> _Explore the material_
1. Please repeat the part of the dissertation record between "Steven McCullar" and "Works 4.0 License.", inclusive.
2. According to the dissertation record, what test did the study's participants complete?

> _Selected extract_
- - - -
Culminating Project Type

Dissertation

Degree Name

Higher Education Administration: Ed.D.

Department

Educational Administration and Higher Education

College

School of Education

First Advisor

Michael Mills

Second Advisor

Christine Imbra

Third Advisor

Hsueh-I Lo

Fourth Advisor

Steven McCullar

Creative Commons License

Creative Commons License
This work is licensed under a Creative Commons Attribution-Noncommercial-No Derivative Works 4.0 License.

Abstract

This quantitative study investigated whether alternative instructional approaches to develop critical thinking, exemplified by different general education requirements in two different Minnesota State Colleges and Universities (MnSCU) institutions, impacted the development of critical thinking skills among undergraduate students. This study is framed by Ennis’s classification of general, infused, immersed, and mixed instructional approaches.

St. Cloud State University and Winona State University, two MnSCU institutions, share a collective definition of critical thinking and a common goal of developing critical thinking in undergraduate students. St. Cloud State University and Winona State University do, however, differ in approaches to fulfilling the goal area of critical thinking.

This study followed a stratified random sampling of non-transfer, third-year students at each institution. Participants completed the Cornell Critical Thinking Test Level Z which measures the development of critical thinking in the areas of deduction, meaning and fallacies, observation and credibility of sources, induction (hypothesis testing), induction (planning experiments), definition and assumption identification, and assumption identification.

The overall results of this study indicate students who did not complete a critical thinking course obtained a higher mean score on the Cornell Critical Thinking Test Level Z than students who did complete a critical thinking course; however, the results of this study indicate the difference was not statistically significant.
- - - -
> _Dataset_
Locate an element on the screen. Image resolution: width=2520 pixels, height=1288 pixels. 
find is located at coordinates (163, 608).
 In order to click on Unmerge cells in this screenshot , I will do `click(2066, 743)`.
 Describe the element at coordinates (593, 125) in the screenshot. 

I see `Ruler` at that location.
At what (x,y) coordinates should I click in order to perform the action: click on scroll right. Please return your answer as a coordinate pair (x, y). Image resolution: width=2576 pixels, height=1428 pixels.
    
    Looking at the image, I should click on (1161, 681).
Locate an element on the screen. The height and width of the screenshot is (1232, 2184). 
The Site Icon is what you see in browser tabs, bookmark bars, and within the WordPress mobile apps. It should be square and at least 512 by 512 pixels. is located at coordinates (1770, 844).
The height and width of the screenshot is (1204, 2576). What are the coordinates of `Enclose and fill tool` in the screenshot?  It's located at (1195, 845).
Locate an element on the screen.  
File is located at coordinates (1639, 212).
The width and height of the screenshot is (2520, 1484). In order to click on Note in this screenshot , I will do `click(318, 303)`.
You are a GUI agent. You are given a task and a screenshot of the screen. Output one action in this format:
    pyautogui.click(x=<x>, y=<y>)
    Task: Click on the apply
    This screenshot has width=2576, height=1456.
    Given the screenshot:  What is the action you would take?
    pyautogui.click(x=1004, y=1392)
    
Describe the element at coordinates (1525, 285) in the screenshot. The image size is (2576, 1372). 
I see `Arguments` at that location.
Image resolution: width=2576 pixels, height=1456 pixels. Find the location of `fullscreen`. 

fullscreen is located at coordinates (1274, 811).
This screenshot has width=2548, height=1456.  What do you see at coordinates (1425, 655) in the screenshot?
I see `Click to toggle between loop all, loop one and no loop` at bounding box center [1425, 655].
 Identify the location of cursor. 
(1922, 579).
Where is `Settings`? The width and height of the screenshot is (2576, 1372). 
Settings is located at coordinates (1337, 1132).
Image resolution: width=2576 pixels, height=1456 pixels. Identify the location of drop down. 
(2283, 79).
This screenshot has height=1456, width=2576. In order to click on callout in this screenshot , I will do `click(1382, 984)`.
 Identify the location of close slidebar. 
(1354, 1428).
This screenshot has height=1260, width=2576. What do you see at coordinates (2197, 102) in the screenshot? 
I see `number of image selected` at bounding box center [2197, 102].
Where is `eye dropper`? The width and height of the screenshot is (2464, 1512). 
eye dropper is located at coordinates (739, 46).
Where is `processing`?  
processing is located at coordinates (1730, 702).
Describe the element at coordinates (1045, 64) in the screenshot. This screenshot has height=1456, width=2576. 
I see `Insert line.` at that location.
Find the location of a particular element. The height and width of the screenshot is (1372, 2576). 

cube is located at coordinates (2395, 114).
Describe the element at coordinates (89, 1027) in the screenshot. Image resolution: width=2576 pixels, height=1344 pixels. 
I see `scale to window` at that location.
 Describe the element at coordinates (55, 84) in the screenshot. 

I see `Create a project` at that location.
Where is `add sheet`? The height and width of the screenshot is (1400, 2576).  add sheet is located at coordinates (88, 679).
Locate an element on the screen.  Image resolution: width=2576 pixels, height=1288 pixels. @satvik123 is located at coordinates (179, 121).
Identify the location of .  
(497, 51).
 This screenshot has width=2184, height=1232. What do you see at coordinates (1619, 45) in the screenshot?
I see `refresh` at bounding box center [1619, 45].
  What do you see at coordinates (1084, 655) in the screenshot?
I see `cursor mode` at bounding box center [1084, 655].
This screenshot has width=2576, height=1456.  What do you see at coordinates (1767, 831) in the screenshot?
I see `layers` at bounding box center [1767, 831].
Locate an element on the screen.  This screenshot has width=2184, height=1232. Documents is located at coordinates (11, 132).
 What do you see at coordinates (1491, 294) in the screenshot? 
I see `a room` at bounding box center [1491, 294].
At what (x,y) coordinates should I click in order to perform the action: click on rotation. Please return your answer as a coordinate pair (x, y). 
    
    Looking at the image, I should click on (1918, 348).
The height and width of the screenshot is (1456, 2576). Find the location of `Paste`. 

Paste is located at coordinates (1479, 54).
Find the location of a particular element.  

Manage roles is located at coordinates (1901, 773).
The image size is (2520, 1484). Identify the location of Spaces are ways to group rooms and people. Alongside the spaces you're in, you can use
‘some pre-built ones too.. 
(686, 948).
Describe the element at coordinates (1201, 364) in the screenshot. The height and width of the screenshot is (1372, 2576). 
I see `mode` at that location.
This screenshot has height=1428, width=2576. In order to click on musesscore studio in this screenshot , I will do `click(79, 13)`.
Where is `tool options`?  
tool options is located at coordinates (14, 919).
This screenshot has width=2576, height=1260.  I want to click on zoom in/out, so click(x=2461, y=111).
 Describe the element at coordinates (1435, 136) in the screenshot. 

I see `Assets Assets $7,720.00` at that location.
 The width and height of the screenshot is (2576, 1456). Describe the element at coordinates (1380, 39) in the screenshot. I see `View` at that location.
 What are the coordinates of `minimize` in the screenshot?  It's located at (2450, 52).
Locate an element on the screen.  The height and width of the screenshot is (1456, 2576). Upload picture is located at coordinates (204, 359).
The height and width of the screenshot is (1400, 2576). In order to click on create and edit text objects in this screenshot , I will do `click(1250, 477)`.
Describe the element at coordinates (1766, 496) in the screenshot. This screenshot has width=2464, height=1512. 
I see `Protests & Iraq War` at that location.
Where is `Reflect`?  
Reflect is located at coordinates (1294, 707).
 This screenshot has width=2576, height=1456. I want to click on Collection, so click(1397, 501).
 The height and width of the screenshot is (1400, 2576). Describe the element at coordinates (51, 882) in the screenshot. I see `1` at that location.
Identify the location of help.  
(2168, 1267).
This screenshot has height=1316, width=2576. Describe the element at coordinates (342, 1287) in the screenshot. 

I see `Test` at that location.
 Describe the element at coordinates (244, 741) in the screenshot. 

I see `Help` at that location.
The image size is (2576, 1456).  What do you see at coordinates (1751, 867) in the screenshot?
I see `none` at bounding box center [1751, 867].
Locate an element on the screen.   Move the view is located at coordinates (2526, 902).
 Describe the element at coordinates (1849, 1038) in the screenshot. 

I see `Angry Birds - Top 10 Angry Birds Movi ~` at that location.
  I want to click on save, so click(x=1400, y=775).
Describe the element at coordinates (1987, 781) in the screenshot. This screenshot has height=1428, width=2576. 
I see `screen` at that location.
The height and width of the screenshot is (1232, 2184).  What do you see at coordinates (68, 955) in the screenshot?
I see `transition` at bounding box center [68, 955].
- - - -
> _Exercise results_
1.
Steven McCullar

Creative Commons License

Creative Commons License
This work is licensed under a Creative Commons Attribution-Noncommercial-No Derivative Works 4.0 License.

2. The Cornell Critical Thinking Test Level Z.